Show each line from the records below that contains the word "width".

— SUPPLIED RECORDS —
______________________________
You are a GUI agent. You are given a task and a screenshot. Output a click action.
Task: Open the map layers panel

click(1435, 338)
______________________________
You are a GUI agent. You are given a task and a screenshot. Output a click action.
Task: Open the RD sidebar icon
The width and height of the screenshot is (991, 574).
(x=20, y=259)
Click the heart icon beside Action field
______________________________
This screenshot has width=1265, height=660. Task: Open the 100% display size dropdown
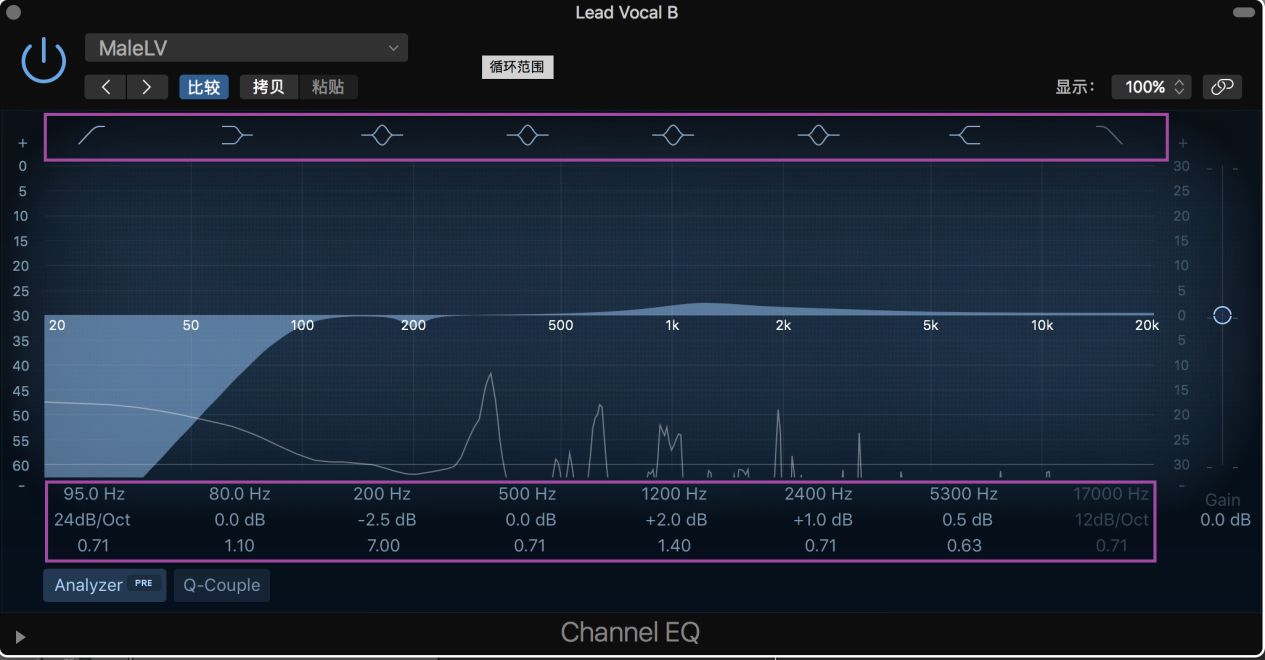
______________________________
— THE OUTPUT —
The width and height of the screenshot is (991, 574).
This screenshot has width=1265, height=660. Task: Open the 100% display size dropdown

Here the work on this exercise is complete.